DATA IN THIS EXERCISE ▸

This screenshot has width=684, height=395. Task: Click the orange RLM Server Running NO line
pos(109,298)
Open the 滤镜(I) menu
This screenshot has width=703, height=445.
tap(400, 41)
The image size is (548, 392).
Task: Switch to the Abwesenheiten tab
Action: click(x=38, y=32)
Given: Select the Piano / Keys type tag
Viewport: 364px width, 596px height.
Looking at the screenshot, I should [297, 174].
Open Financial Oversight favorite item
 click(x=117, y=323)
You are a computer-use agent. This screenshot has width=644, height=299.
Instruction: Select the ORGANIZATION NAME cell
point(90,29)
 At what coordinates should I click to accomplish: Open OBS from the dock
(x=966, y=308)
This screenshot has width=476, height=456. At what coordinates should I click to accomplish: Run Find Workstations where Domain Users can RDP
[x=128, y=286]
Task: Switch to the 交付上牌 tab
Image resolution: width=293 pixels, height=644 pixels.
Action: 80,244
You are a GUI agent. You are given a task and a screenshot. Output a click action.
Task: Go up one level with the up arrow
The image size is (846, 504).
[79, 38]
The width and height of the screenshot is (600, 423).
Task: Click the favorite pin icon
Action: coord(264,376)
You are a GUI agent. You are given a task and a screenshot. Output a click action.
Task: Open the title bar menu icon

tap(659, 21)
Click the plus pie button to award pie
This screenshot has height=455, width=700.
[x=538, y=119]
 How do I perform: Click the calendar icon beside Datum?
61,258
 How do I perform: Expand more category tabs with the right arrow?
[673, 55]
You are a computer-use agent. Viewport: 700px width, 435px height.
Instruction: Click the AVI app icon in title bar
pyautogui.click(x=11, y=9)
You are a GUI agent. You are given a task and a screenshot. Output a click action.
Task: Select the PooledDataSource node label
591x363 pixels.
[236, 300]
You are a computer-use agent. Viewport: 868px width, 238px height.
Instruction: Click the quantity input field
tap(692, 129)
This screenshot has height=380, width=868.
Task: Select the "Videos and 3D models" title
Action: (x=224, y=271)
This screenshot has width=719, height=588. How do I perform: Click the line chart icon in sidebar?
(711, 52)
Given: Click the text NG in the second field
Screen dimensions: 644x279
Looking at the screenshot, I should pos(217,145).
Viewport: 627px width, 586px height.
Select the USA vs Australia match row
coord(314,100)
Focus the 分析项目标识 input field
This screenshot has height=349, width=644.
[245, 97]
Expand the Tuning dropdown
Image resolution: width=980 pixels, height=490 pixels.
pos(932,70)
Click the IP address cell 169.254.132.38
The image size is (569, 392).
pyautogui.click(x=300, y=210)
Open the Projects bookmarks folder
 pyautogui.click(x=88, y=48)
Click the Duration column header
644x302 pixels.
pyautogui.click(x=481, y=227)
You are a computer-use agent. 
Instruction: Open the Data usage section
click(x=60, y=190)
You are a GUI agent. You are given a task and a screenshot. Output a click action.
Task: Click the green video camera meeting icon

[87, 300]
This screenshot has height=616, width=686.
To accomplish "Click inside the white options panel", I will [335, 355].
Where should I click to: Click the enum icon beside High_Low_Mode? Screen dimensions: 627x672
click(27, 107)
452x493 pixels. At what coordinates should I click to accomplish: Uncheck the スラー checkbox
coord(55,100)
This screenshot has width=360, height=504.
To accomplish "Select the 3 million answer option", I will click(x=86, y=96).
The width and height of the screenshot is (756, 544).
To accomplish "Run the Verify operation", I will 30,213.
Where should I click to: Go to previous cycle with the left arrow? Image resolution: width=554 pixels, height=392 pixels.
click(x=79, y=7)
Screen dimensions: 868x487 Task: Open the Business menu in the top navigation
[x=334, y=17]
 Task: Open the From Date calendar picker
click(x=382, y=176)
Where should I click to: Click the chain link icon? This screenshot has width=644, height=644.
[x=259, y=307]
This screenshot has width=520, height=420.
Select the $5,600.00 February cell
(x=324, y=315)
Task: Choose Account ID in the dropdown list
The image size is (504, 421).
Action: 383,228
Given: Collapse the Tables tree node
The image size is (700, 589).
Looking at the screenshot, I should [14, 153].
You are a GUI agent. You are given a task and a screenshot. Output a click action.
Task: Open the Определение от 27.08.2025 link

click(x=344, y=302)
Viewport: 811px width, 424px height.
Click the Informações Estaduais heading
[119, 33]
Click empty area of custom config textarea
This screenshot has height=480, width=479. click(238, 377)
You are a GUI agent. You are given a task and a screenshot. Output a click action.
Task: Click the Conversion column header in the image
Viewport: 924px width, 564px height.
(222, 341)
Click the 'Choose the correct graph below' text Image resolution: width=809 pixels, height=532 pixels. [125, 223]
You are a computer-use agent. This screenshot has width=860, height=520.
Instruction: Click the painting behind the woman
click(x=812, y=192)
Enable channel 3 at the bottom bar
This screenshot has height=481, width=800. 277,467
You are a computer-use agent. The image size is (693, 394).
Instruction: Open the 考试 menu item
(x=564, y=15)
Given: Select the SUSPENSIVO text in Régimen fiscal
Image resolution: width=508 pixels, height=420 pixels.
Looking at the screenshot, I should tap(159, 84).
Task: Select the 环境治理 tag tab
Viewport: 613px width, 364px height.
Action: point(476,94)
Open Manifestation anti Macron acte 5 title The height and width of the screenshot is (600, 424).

PROBLEM ▸
Keep the wording exact. Give all of the records again.

THE COMPLETED TASK ▸
This screenshot has width=684, height=395. Task: Click the orange RLM Server Running NO line
pos(109,298)
Open the 滤镜(I) menu
This screenshot has width=703, height=445.
tap(400, 41)
The image size is (548, 392).
Task: Switch to the Abwesenheiten tab
Action: click(x=38, y=32)
Given: Select the Piano / Keys type tag
Viewport: 364px width, 596px height.
Looking at the screenshot, I should [297, 174].
Open Financial Oversight favorite item
 click(x=117, y=323)
You are a computer-use agent. This screenshot has width=644, height=299.
Instruction: Select the ORGANIZATION NAME cell
point(90,29)
 At what coordinates should I click to accomplish: Open OBS from the dock
(x=966, y=308)
This screenshot has width=476, height=456. At what coordinates should I click to accomplish: Run Find Workstations where Domain Users can RDP
[x=128, y=286]
Task: Switch to the 交付上牌 tab
Image resolution: width=293 pixels, height=644 pixels.
Action: 80,244
You are a GUI agent. You are given a task and a screenshot. Output a click action.
Task: Go up one level with the up arrow
The image size is (846, 504).
[79, 38]
The width and height of the screenshot is (600, 423).
Task: Click the favorite pin icon
Action: coord(264,376)
You are a GUI agent. You are given a task and a screenshot. Output a click action.
Task: Open the title bar menu icon

tap(659, 21)
Click the plus pie button to award pie
This screenshot has height=455, width=700.
[x=538, y=119]
 How do I perform: Click the calendar icon beside Datum?
61,258
 How do I perform: Expand more category tabs with the right arrow?
[673, 55]
You are a computer-use agent. Viewport: 700px width, 435px height.
Instruction: Click the AVI app icon in title bar
pyautogui.click(x=11, y=9)
You are a GUI agent. You are given a task and a screenshot. Output a click action.
Task: Select the PooledDataSource node label
591x363 pixels.
[236, 300]
You are a computer-use agent. Viewport: 868px width, 238px height.
Instruction: Click the quantity input field
tap(692, 129)
This screenshot has height=380, width=868.
Task: Select the "Videos and 3D models" title
Action: (x=224, y=271)
This screenshot has width=719, height=588. How do I perform: Click the line chart icon in sidebar?
(711, 52)
Given: Click the text NG in the second field
Screen dimensions: 644x279
Looking at the screenshot, I should pos(217,145).
Viewport: 627px width, 586px height.
Select the USA vs Australia match row
coord(314,100)
Focus the 分析项目标识 input field
This screenshot has height=349, width=644.
[245, 97]
Expand the Tuning dropdown
Image resolution: width=980 pixels, height=490 pixels.
pos(932,70)
Click the IP address cell 169.254.132.38
The image size is (569, 392).
pyautogui.click(x=300, y=210)
Open the Projects bookmarks folder
 pyautogui.click(x=88, y=48)
Click the Duration column header
644x302 pixels.
pyautogui.click(x=481, y=227)
You are a computer-use agent. 
Instruction: Open the Data usage section
click(x=60, y=190)
You are a GUI agent. You are given a task and a screenshot. Output a click action.
Task: Click the green video camera meeting icon

[87, 300]
This screenshot has height=616, width=686.
To accomplish "Click inside the white options panel", I will [335, 355].
Where should I click to: Click the enum icon beside High_Low_Mode? Screen dimensions: 627x672
click(27, 107)
452x493 pixels. At what coordinates should I click to accomplish: Uncheck the スラー checkbox
coord(55,100)
This screenshot has width=360, height=504.
To accomplish "Select the 3 million answer option", I will click(x=86, y=96).
The width and height of the screenshot is (756, 544).
To accomplish "Run the Verify operation", I will 30,213.
Where should I click to: Go to previous cycle with the left arrow? Image resolution: width=554 pixels, height=392 pixels.
click(x=79, y=7)
Screen dimensions: 868x487 Task: Open the Business menu in the top navigation
[x=334, y=17]
 Task: Open the From Date calendar picker
click(x=382, y=176)
Where should I click to: Click the chain link icon? This screenshot has width=644, height=644.
[x=259, y=307]
This screenshot has width=520, height=420.
Select the $5,600.00 February cell
(x=324, y=315)
Task: Choose Account ID in the dropdown list
The image size is (504, 421).
Action: 383,228
Given: Collapse the Tables tree node
The image size is (700, 589).
Looking at the screenshot, I should [14, 153].
You are a GUI agent. You are given a task and a screenshot. Output a click action.
Task: Open the Определение от 27.08.2025 link

click(x=344, y=302)
Viewport: 811px width, 424px height.
Click the Informações Estaduais heading
[119, 33]
Click empty area of custom config textarea
This screenshot has height=480, width=479. click(238, 377)
You are a GUI agent. You are given a task and a screenshot. Output a click action.
Task: Click the Conversion column header in the image
Viewport: 924px width, 564px height.
(222, 341)
Click the 'Choose the correct graph below' text Image resolution: width=809 pixels, height=532 pixels. [125, 223]
You are a computer-use agent. This screenshot has width=860, height=520.
Instruction: Click the painting behind the woman
click(x=812, y=192)
Enable channel 3 at the bottom bar
This screenshot has height=481, width=800. 277,467
You are a computer-use agent. The image size is (693, 394).
Instruction: Open the 考试 menu item
(x=564, y=15)
Given: Select the SUSPENSIVO text in Régimen fiscal
Image resolution: width=508 pixels, height=420 pixels.
Looking at the screenshot, I should tap(159, 84).
Task: Select the 环境治理 tag tab
Viewport: 613px width, 364px height.
Action: point(476,94)
Open Manifestation anti Macron acte 5 title The height and width of the screenshot is (600, 424).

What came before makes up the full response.